The US Federal Trade Commission is really gunning for Illumina. Just over a year after squashing the sequencing giant’s proposed $1.2bn takeover of PacBio, the antitrust regulator is examining Illumina’s $8bn bid for its own spinout, the liquid biopsy developer Grail.
The move comes weeks after the FTC announced it was considering a crackdown on pharmaceutical megamergers. In this instance, the agency says that the proposed Illumina deal risks creating a monopoly for the sequencing technology that underlies multi-cancer screening tests, potentially leading to decreased quality and higher prices. But no such test is yet on sale in the US – not even Grail’s.

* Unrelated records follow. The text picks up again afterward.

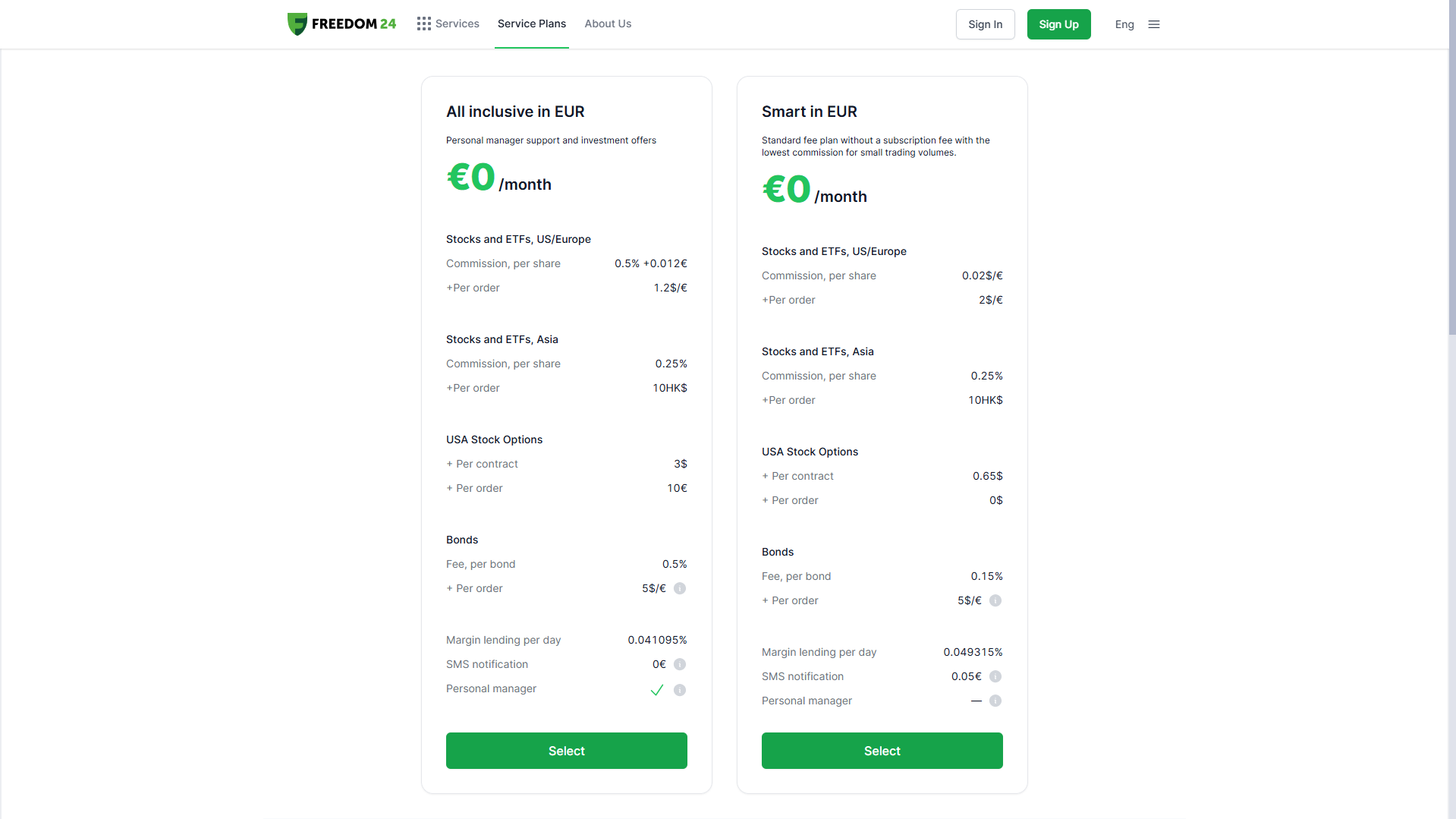Viewport: 1456px width, 819px height.
Task: Click the green checkmark beside Personal manager
Action: pyautogui.click(x=657, y=690)
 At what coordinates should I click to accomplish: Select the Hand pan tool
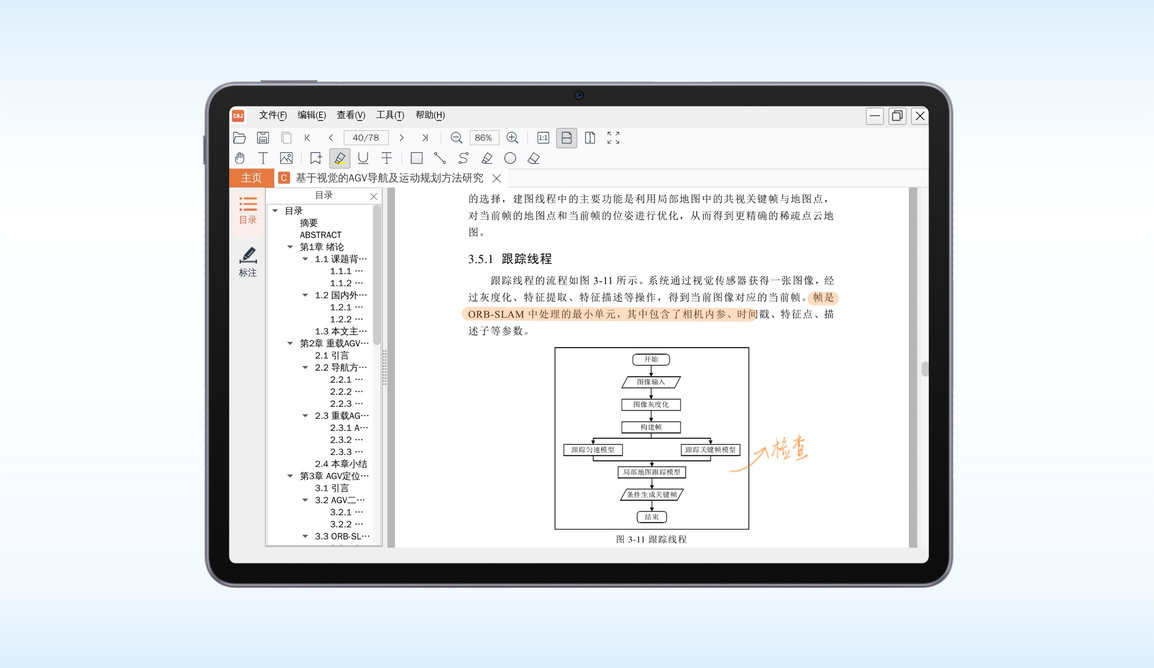(239, 158)
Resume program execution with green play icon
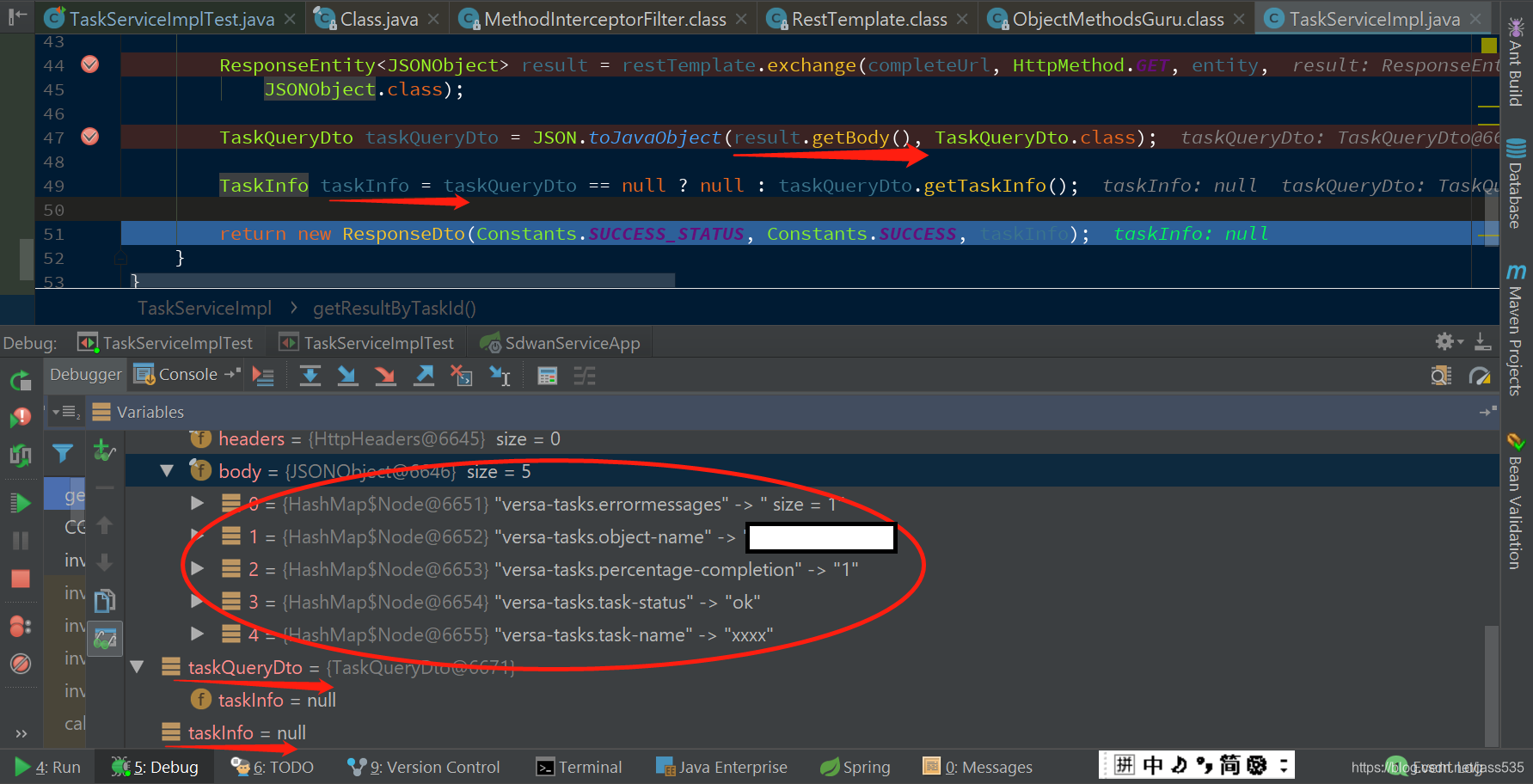The width and height of the screenshot is (1533, 784). point(21,502)
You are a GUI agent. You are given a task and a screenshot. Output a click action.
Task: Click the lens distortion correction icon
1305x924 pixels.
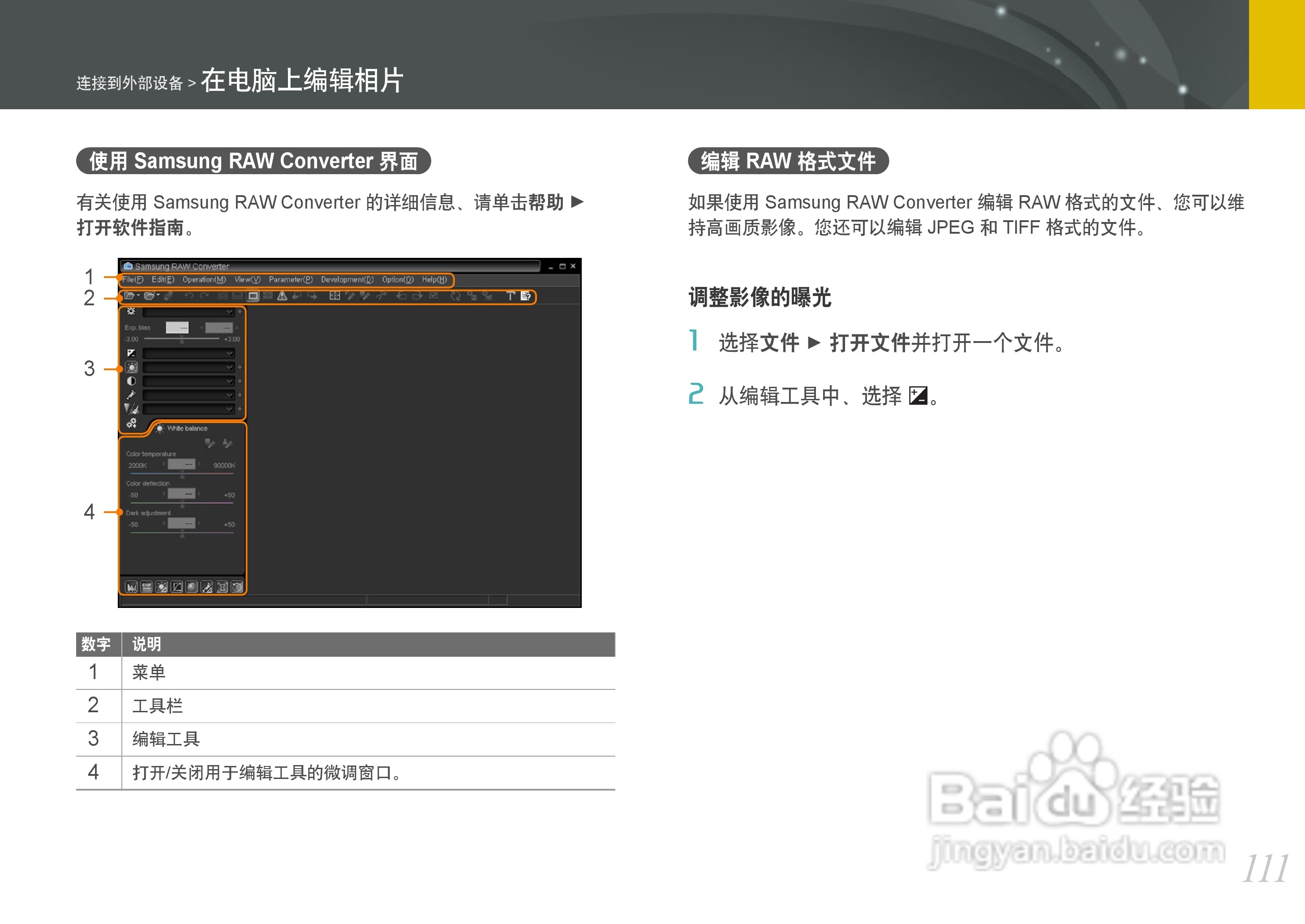click(222, 586)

Multi-cancer liquid biopsies from Guardant and Roche are already approved in the US, making the FTC’s conclusion seem, on the face of it, an odd one. But these two companies’ tests are geared towards monitoring patients’ response to therapy, rather than screening apparently healthy people to pick up early-stage cancer.
Grail’s Galleri liquid biopsy is intended for this application – but it is not yet commercial. Its US launch as a lab-developed test, without formal oversight by the FDA, is pencilled in for later this year.

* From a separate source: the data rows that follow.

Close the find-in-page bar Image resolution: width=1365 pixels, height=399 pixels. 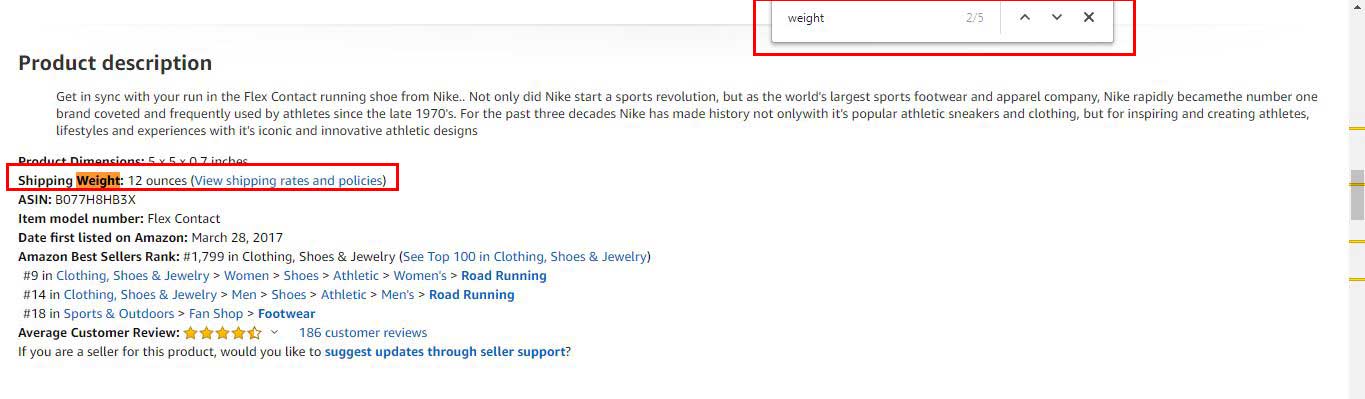(1089, 18)
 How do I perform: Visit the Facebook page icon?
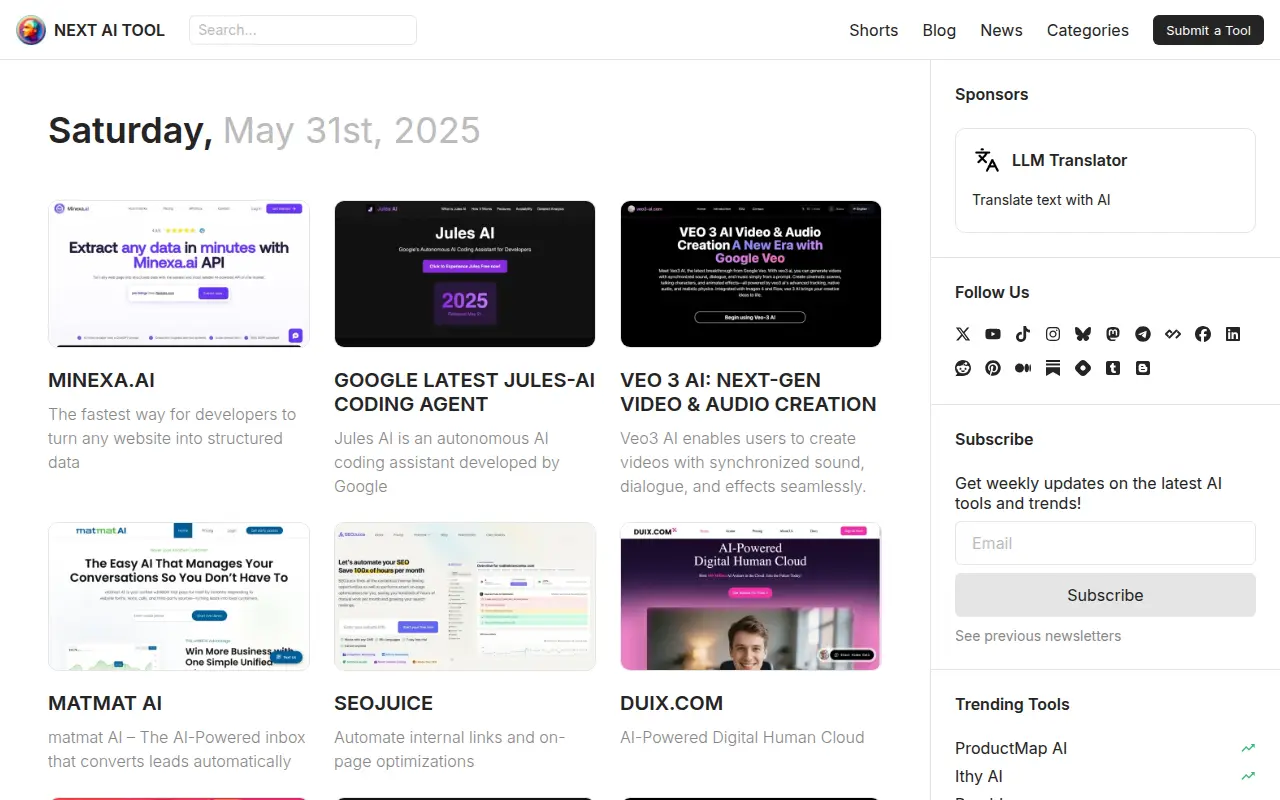[x=1203, y=334]
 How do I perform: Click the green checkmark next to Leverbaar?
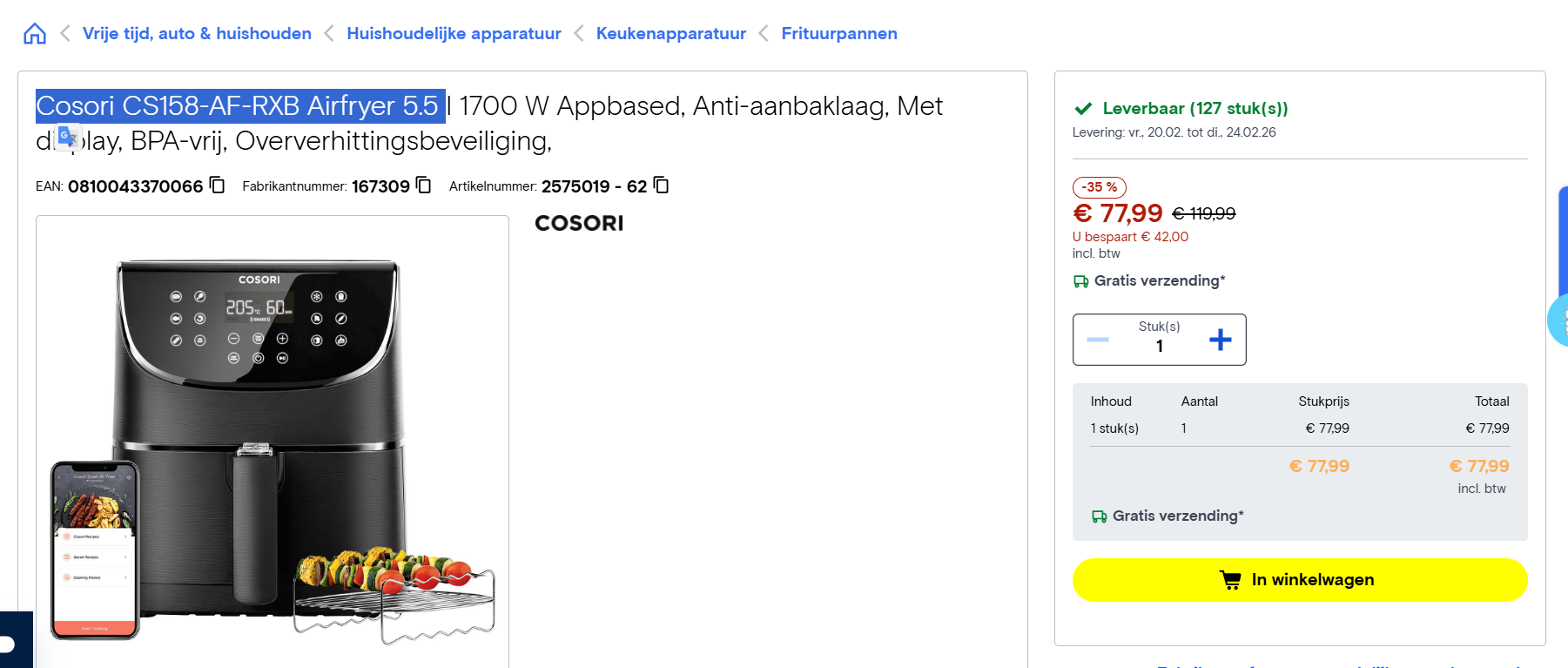[1083, 108]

The only other pan-cancer test known to be in development as a screen is Thrive Earlier Detection’s CancerSeek. The acquisition of Thrive for $1.7bn by Exact Sciences closed in January.
|Selected multi-cancer liquid biopsy tests|
|Company||Liquid biopsy||Test details||Status in US|
|Guardant Health||Guardant360||Helps assign targeted therapy||Approved Aug 7, 2020|
|Foundation Medicine (Roche)||FoundationOne Liquid CDx||Helps assign targeted therapy||Approved Aug 27, 2020|
|Grail*||Galleri||Screening for early detection and identification of tumour origin||Launch as LDT expected in H2 2021|
|Exact Sciences**||CancerSeek||Screening for early detection and identification of tumour origin||FDA breakthrough device status|
|*Acquisition by Illumina yet to close. **Acquisition of Thrive Earlier Detection closed Jan 2021. Source: Evaluate Medtech, company websites.|
No intended launch date for CancerSeek has yet been given, and analysts from Leerink write that multi-cancer early detection is still years away from becoming a meaningful market, not least because a first-ever FDA approval would be required. Approval is helpful for reimbursement and inclusion in guidelines, which are in turn necessary to build decent sales.

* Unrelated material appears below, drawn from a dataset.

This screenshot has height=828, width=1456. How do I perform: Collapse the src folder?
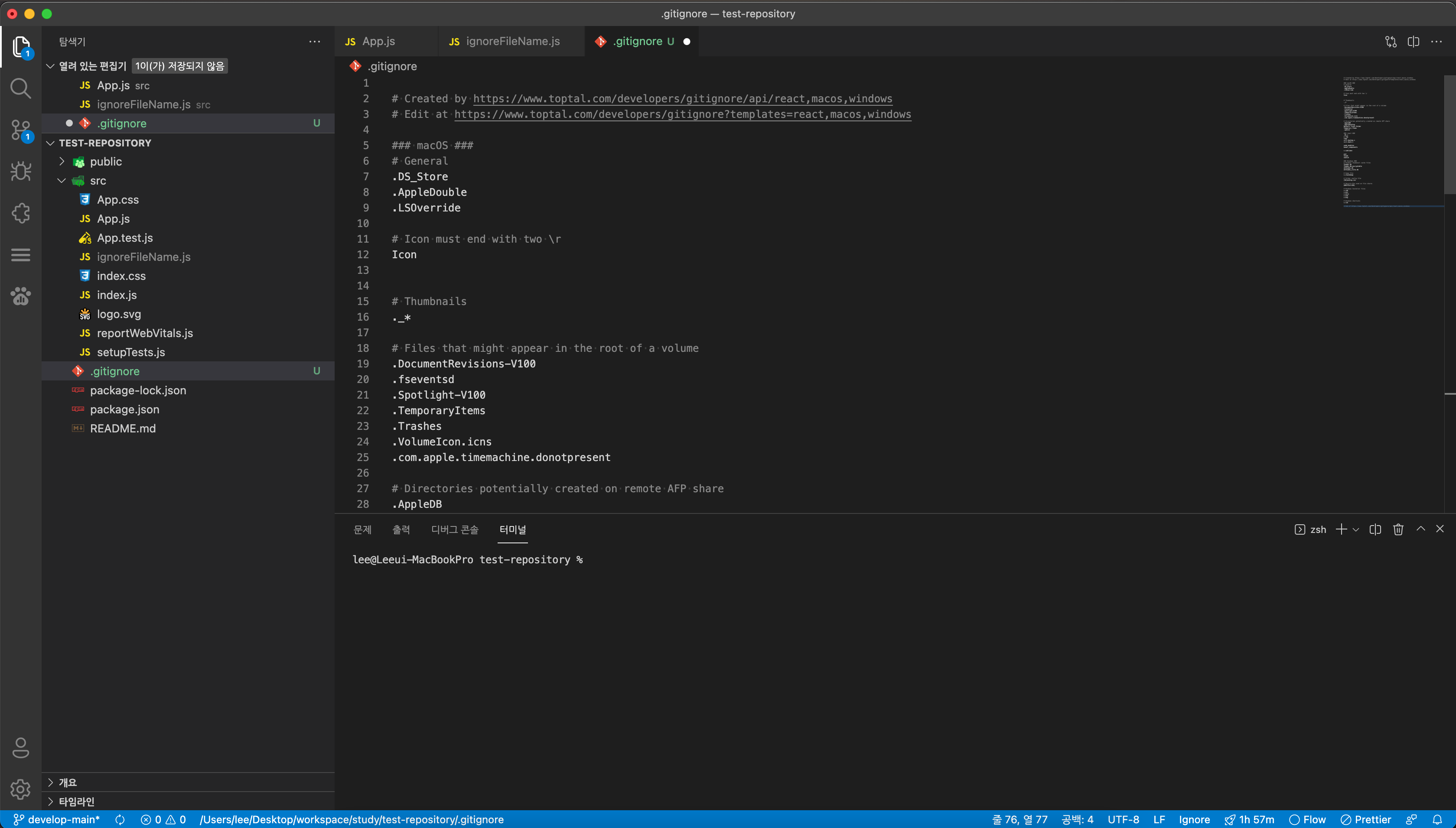[98, 181]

Illumina has come out fighting. Arguing that it has a vested interest in ensuring equal and fair access to sequencing technology, the company’s management called the FTC’s challenge to the transaction “a marked departure from longstanding antitrust precedent”. It added that it is committed to driving prices down by more than 40% by 2025.
Still, when the Illumina-Grail deal was first announced there were worries that it would risk Illumina competing with its own customers in the cancer testing sphere. This already happens in other areas of the group's business such as non-invasive prenatal testing, where it provides sequencers and consumables to other players so they can test pregnant women’s blood for foetal DNA that might contain chromosomal abnormalities.
Illumina also currently sells sequencing instruments and reagents to Grail and also some of the other liquid biopsy developers; it has agreements with both Guardant and Roche, for instance. Should these latter two groups decide to position their tests for early detection rather than just guiding therapy, it is possible that they could become beholden to Illumina in a way that might inhibit competition.
But that is conjectural, and with no multi-cancer tests for early detection on the market yet anyway the FTC is making a call on a future that has yet to unfold. Illumina might have a better case here than it did with the PacBio deal – the question is whether it will get a better result.